Give the data again, word for word.
##### Stored data
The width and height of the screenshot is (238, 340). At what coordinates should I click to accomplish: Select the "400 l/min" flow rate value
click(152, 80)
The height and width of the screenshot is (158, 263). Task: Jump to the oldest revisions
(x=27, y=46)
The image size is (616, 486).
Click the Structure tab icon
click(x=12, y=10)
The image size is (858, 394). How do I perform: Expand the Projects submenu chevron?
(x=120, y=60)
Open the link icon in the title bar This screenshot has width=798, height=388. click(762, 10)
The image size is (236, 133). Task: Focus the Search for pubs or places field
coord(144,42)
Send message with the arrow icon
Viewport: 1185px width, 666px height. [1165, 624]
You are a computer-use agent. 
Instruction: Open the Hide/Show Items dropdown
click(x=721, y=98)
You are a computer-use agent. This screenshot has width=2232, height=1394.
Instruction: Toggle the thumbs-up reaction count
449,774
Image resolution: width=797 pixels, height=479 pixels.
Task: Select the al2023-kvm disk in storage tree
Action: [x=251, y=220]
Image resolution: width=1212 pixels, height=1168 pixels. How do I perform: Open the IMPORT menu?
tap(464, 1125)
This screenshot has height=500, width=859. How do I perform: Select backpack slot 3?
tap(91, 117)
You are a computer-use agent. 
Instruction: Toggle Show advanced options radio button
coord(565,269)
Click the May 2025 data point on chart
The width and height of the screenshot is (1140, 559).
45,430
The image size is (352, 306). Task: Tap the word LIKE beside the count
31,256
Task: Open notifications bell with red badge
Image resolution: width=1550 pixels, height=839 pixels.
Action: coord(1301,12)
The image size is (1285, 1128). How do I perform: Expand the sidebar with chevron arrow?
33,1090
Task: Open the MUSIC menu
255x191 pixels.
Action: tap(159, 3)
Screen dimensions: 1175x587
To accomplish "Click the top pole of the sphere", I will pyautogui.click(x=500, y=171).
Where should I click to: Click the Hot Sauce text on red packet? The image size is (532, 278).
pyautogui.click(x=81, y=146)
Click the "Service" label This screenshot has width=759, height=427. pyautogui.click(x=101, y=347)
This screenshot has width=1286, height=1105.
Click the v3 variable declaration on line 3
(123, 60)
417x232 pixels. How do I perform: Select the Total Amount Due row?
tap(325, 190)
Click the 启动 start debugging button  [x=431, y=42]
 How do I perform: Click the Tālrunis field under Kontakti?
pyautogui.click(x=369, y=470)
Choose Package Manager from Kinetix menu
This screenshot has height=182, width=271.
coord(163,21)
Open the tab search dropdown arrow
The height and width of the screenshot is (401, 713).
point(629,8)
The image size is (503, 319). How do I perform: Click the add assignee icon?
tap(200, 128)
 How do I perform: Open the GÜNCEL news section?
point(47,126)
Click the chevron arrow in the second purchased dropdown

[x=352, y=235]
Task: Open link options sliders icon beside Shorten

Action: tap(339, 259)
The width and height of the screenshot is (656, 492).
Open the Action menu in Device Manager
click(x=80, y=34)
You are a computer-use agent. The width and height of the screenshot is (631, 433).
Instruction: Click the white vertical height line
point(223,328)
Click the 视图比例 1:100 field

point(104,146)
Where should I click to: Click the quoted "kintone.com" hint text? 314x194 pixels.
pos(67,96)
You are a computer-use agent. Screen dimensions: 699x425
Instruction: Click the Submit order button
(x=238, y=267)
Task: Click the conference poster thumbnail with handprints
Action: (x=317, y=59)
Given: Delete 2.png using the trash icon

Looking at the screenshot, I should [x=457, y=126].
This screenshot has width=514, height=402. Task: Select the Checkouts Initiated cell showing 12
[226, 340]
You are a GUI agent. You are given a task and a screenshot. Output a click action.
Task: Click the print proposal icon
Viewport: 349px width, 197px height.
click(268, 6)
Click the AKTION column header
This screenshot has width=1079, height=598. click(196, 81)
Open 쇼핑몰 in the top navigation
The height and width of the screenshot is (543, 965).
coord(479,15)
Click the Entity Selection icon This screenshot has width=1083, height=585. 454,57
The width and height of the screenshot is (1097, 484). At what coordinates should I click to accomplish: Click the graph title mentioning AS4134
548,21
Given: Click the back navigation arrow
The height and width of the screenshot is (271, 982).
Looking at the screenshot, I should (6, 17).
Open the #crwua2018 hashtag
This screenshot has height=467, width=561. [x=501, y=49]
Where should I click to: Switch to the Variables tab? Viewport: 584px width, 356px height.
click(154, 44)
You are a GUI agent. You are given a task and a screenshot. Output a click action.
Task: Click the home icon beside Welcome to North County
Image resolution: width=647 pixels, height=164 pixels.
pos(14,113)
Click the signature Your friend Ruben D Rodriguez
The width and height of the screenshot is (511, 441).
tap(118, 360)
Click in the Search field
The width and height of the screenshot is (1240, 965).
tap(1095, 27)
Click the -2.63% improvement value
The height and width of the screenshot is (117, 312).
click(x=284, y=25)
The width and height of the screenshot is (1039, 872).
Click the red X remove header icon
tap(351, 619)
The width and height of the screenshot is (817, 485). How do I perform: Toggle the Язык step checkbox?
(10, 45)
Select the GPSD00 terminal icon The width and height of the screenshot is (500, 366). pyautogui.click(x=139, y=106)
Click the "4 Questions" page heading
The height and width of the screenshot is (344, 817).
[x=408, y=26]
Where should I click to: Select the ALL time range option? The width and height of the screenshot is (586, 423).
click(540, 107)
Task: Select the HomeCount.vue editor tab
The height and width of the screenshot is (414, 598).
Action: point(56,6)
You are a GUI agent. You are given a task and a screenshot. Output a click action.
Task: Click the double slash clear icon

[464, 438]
##########
> [Problem solution]:
The width and height of the screenshot is (238, 340). At what coordinates should I click to accomplish: Select the "400 l/min" flow rate value
click(152, 80)
The height and width of the screenshot is (158, 263). Task: Jump to the oldest revisions
(x=27, y=46)
The image size is (616, 486).
Click the Structure tab icon
click(x=12, y=10)
The image size is (858, 394). How do I perform: Expand the Projects submenu chevron?
(x=120, y=60)
Open the link icon in the title bar This screenshot has width=798, height=388. click(762, 10)
The image size is (236, 133). Task: Focus the Search for pubs or places field
coord(144,42)
Send message with the arrow icon
Viewport: 1185px width, 666px height. [1165, 624]
You are a computer-use agent. 
Instruction: Open the Hide/Show Items dropdown
click(x=721, y=98)
You are a computer-use agent. This screenshot has width=2232, height=1394.
Instruction: Toggle the thumbs-up reaction count
449,774
Image resolution: width=797 pixels, height=479 pixels.
Task: Select the al2023-kvm disk in storage tree
Action: [x=251, y=220]
Image resolution: width=1212 pixels, height=1168 pixels. How do I perform: Open the IMPORT menu?
tap(464, 1125)
This screenshot has height=500, width=859. How do I perform: Select backpack slot 3?
tap(91, 117)
You are a computer-use agent. 
Instruction: Toggle Show advanced options radio button
coord(565,269)
Click the May 2025 data point on chart
The width and height of the screenshot is (1140, 559).
45,430
The image size is (352, 306). Task: Tap the word LIKE beside the count
31,256
Task: Open notifications bell with red badge
Image resolution: width=1550 pixels, height=839 pixels.
Action: coord(1301,12)
The image size is (1285, 1128). How do I perform: Expand the sidebar with chevron arrow?
33,1090
Task: Open the MUSIC menu
255x191 pixels.
Action: tap(159, 3)
Screen dimensions: 1175x587
To accomplish "Click the top pole of the sphere", I will pyautogui.click(x=500, y=171).
Where should I click to: Click the Hot Sauce text on red packet? The image size is (532, 278).
pyautogui.click(x=81, y=146)
Click the "Service" label This screenshot has width=759, height=427. pyautogui.click(x=101, y=347)
This screenshot has width=1286, height=1105.
Click the v3 variable declaration on line 3
(123, 60)
417x232 pixels. How do I perform: Select the Total Amount Due row?
tap(325, 190)
Click the 启动 start debugging button  [x=431, y=42]
 How do I perform: Click the Tālrunis field under Kontakti?
pyautogui.click(x=369, y=470)
Choose Package Manager from Kinetix menu
This screenshot has height=182, width=271.
coord(163,21)
Open the tab search dropdown arrow
The height and width of the screenshot is (401, 713).
point(629,8)
The image size is (503, 319). How do I perform: Click the add assignee icon?
tap(200, 128)
 How do I perform: Open the GÜNCEL news section?
point(47,126)
Click the chevron arrow in the second purchased dropdown

[x=352, y=235]
Task: Open link options sliders icon beside Shorten

Action: tap(339, 259)
The width and height of the screenshot is (656, 492).
Open the Action menu in Device Manager
click(x=80, y=34)
You are a computer-use agent. The width and height of the screenshot is (631, 433).
Instruction: Click the white vertical height line
point(223,328)
Click the 视图比例 1:100 field

point(104,146)
Where should I click to: Click the quoted "kintone.com" hint text? 314x194 pixels.
pos(67,96)
You are a computer-use agent. Screen dimensions: 699x425
Instruction: Click the Submit order button
(x=238, y=267)
Task: Click the conference poster thumbnail with handprints
Action: (x=317, y=59)
Given: Delete 2.png using the trash icon

Looking at the screenshot, I should [x=457, y=126].
This screenshot has width=514, height=402. Task: Select the Checkouts Initiated cell showing 12
[226, 340]
You are a GUI agent. You are given a task and a screenshot. Output a click action.
Task: Click the print proposal icon
Viewport: 349px width, 197px height.
click(268, 6)
Click the AKTION column header
This screenshot has width=1079, height=598. click(196, 81)
Open 쇼핑몰 in the top navigation
The height and width of the screenshot is (543, 965).
coord(479,15)
Click the Entity Selection icon This screenshot has width=1083, height=585. 454,57
The width and height of the screenshot is (1097, 484). At what coordinates should I click to accomplish: Click the graph title mentioning AS4134
548,21
Given: Click the back navigation arrow
The height and width of the screenshot is (271, 982).
Looking at the screenshot, I should (6, 17).
Open the #crwua2018 hashtag
This screenshot has height=467, width=561. [x=501, y=49]
Where should I click to: Switch to the Variables tab? Viewport: 584px width, 356px height.
click(154, 44)
You are a GUI agent. You are given a task and a screenshot. Output a click action.
Task: Click the home icon beside Welcome to North County
Image resolution: width=647 pixels, height=164 pixels.
pos(14,113)
Click the signature Your friend Ruben D Rodriguez
The width and height of the screenshot is (511, 441).
tap(118, 360)
Click in the Search field
The width and height of the screenshot is (1240, 965).
tap(1095, 27)
Click the -2.63% improvement value
The height and width of the screenshot is (117, 312).
click(x=284, y=25)
The width and height of the screenshot is (1039, 872).
Click the red X remove header icon
tap(351, 619)
The width and height of the screenshot is (817, 485). How do I perform: Toggle the Язык step checkbox?
(10, 45)
Select the GPSD00 terminal icon The width and height of the screenshot is (500, 366). pyautogui.click(x=139, y=106)
Click the "4 Questions" page heading
The height and width of the screenshot is (344, 817).
[x=408, y=26]
Where should I click to: Select the ALL time range option? The width and height of the screenshot is (586, 423).
click(540, 107)
Task: Select the HomeCount.vue editor tab
The height and width of the screenshot is (414, 598).
Action: point(56,6)
You are a GUI agent. You are given a task and a screenshot. Output a click action.
Task: Click the double slash clear icon

[464, 438]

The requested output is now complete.